Cada vez quieres juegos más complejos, así que entra el chinchón, ágil y caprichoso, y, quizás la larguísima canasta o el pinacle, perfectos para lluviosas tardes invernales en familia. Hasta puede que te enseñen a jugar al bridge, ya en la adolescencia, en un intento vano de rebajar tu baile hormonal y tus enormes ganas de lanzarte a la calle.
Con el tute (o su curiosa variante aragonesa, el guiñote) llegas a la mayor socialización del juego. Tiene cientos de posibilidades y caben en él casi cualquier número de jugadores: es versátil, en definitiva, y fácil de explicar al novato. Aquí ya puedes chillar y protestar (¡es que no me vienen cartas!) y nadie tiene en cuenta los exabruptos ni los golpetazos en la mesa.
Aquí ya puedes chillar y protestar (¡es que no me vienen cartas!) y nadie tiene en cuenta los exabruptos ni los golpetazos en la mesa
Aunque el juego que se impone en este periodo es el poker. Social y muy estimulante en sus múltiples variedades, aporta una dosis extra de adrenalina cuando te juegas el escaso dinero que posees, y tiende a llevarte desde el principio de la noche hasta altas horas de la madrugada. Ya levantamos la ceja. Ya somos mayores.

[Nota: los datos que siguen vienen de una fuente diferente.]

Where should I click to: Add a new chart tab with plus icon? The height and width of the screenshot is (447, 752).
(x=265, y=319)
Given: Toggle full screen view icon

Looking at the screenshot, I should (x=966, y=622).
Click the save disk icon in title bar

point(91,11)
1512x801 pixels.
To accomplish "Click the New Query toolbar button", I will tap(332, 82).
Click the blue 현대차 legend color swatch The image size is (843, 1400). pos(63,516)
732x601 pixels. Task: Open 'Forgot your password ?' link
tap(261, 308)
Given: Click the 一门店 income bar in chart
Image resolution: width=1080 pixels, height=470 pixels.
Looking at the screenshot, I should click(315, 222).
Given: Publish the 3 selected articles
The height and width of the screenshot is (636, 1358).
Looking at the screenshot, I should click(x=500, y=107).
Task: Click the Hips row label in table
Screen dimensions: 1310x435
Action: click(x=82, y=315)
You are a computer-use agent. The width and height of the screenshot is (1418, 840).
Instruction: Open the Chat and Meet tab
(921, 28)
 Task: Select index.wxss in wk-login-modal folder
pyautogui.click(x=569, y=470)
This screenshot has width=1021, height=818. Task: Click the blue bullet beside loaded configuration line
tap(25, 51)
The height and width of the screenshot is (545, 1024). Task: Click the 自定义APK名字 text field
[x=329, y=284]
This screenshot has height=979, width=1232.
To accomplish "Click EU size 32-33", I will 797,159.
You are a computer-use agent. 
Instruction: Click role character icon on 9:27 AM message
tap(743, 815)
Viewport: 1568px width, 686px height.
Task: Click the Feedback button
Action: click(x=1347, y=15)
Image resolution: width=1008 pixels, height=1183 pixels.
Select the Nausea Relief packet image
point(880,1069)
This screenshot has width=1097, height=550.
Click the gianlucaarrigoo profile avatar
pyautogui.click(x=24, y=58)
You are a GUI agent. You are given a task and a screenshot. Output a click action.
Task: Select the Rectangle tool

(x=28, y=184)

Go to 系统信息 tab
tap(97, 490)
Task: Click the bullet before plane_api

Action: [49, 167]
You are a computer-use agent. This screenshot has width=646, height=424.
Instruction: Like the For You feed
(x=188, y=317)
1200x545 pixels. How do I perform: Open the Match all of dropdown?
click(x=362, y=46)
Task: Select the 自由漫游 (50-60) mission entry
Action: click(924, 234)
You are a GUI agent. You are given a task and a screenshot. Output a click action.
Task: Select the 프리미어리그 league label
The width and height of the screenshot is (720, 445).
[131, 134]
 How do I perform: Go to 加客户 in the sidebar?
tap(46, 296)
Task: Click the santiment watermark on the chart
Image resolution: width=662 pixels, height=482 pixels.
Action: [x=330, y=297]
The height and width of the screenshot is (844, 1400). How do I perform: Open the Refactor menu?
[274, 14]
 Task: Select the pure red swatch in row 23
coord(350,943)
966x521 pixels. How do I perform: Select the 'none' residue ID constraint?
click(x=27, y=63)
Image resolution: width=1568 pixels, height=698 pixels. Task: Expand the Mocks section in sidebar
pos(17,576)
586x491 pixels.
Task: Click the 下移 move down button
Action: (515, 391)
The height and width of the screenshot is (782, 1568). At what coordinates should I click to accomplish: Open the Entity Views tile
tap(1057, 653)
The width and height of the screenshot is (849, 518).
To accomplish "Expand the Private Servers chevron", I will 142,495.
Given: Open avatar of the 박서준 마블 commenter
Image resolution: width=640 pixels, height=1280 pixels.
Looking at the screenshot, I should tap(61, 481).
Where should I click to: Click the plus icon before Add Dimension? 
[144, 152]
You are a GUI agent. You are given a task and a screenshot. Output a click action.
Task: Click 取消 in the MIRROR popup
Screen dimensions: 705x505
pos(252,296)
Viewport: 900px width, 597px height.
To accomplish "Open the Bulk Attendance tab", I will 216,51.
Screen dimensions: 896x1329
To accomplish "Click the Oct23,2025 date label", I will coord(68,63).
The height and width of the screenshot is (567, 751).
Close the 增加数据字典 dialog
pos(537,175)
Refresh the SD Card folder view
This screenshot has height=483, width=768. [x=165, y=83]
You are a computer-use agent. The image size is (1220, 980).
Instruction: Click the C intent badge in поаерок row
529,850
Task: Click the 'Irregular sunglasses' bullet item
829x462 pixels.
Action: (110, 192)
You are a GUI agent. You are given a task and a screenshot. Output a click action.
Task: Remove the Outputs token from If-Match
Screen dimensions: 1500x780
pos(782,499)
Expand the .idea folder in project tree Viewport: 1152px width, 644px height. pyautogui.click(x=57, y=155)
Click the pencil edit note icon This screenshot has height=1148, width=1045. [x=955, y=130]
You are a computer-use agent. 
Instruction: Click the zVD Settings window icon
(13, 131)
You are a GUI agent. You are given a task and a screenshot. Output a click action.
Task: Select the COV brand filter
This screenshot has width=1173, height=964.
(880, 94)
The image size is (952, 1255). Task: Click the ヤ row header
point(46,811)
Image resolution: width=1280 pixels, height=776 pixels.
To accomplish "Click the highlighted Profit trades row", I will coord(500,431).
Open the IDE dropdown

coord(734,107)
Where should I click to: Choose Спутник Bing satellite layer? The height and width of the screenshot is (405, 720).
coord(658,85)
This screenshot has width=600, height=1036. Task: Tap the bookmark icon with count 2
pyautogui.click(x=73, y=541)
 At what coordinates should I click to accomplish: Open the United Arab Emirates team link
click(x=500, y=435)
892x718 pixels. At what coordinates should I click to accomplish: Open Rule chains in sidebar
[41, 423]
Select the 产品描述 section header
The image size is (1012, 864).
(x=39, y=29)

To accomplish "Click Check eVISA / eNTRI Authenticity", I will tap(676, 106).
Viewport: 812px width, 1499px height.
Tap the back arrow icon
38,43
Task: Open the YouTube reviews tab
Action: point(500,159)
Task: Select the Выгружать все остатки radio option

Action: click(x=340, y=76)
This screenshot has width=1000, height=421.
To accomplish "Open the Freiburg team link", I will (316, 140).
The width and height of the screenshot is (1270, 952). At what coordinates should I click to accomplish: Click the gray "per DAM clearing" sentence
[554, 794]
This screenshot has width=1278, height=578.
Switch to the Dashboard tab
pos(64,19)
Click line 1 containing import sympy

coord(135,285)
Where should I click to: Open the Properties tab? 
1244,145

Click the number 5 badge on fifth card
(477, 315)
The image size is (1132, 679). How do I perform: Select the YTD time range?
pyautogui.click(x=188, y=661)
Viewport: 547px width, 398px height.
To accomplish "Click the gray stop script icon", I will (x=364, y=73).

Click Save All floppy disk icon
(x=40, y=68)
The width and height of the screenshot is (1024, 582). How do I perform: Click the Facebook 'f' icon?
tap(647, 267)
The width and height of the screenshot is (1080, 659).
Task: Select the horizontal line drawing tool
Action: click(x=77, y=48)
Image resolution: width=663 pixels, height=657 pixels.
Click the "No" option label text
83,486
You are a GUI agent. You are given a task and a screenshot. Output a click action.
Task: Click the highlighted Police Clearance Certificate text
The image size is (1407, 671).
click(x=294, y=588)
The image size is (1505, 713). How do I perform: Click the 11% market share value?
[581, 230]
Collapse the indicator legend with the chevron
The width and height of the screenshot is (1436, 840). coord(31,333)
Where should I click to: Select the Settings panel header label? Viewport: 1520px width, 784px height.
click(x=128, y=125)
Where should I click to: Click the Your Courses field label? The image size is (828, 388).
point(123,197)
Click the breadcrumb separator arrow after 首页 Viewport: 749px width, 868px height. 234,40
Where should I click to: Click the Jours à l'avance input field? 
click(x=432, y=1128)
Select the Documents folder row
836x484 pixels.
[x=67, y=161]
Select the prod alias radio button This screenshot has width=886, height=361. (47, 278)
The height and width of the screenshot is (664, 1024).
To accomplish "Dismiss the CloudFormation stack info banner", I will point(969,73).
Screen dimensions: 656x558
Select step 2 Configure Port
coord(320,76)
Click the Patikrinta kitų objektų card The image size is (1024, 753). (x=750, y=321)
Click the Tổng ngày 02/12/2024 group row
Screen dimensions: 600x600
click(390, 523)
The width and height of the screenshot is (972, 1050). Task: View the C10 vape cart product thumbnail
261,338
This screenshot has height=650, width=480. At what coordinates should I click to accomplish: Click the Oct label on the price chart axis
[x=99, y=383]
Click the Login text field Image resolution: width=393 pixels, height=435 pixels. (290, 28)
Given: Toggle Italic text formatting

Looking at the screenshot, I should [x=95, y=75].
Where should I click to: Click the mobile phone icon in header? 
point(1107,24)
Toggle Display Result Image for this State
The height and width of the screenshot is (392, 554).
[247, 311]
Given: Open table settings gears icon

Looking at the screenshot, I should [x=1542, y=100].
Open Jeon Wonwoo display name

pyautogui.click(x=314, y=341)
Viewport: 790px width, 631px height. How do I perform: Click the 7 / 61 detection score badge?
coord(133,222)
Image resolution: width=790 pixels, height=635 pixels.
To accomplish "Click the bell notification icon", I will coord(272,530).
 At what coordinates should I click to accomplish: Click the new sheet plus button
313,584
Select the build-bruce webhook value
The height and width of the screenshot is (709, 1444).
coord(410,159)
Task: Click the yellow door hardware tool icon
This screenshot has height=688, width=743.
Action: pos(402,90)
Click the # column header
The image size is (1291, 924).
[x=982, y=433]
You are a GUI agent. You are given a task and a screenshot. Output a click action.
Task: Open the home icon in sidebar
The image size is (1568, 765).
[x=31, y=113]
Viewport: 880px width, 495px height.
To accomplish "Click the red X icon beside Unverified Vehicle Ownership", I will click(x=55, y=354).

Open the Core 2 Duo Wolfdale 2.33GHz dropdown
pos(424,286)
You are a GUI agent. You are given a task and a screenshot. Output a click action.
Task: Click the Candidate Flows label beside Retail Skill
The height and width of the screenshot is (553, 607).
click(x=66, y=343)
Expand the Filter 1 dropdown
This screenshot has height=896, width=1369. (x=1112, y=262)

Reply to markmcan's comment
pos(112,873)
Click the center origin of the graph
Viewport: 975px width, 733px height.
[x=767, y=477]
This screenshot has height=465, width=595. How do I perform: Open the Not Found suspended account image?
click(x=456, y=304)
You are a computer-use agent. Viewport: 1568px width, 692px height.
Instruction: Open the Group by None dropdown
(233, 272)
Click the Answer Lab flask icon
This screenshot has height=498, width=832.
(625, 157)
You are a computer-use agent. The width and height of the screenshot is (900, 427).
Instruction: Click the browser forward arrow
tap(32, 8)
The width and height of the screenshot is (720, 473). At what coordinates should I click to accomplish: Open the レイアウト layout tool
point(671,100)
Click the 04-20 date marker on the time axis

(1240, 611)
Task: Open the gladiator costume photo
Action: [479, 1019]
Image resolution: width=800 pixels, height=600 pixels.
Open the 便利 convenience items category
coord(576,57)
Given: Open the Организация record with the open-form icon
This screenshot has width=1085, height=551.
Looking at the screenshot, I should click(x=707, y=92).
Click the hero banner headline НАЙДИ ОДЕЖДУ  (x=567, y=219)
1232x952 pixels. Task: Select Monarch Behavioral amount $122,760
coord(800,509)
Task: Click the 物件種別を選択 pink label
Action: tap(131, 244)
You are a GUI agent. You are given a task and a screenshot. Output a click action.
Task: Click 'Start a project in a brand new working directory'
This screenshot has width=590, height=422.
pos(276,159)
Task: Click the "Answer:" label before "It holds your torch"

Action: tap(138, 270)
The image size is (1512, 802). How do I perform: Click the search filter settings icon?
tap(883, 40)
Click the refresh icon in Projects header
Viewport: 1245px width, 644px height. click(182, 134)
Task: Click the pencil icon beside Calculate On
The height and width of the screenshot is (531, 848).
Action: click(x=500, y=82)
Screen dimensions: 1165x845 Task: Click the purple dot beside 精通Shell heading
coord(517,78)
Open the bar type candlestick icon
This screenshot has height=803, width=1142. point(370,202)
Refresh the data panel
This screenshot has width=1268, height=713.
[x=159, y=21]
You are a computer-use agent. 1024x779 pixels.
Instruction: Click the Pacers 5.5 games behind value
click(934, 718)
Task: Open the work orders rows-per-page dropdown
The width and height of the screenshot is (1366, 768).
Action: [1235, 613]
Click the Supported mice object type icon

Pero el día que el mus entra en tu vida ocurre un fenómeno asombroso: la adicción. Lo mejor y lo peor de cada persona se evidencia en las partidas: el imaginativo y el prudente, el tramposo y el honrado, el pacato y el arriesgado, y, sobre todo, el risueño y el feroz conviven en la misma persona y se sientan a la misma mesa.
Este juego se convierte en un compañero de por vida, al que echas de menos cuando estás lejos o estás fuera, en cualquier sitio donde no puedes encontrar tres personas más con las mismas nostalgias: el bizcocho de mamá y el mus.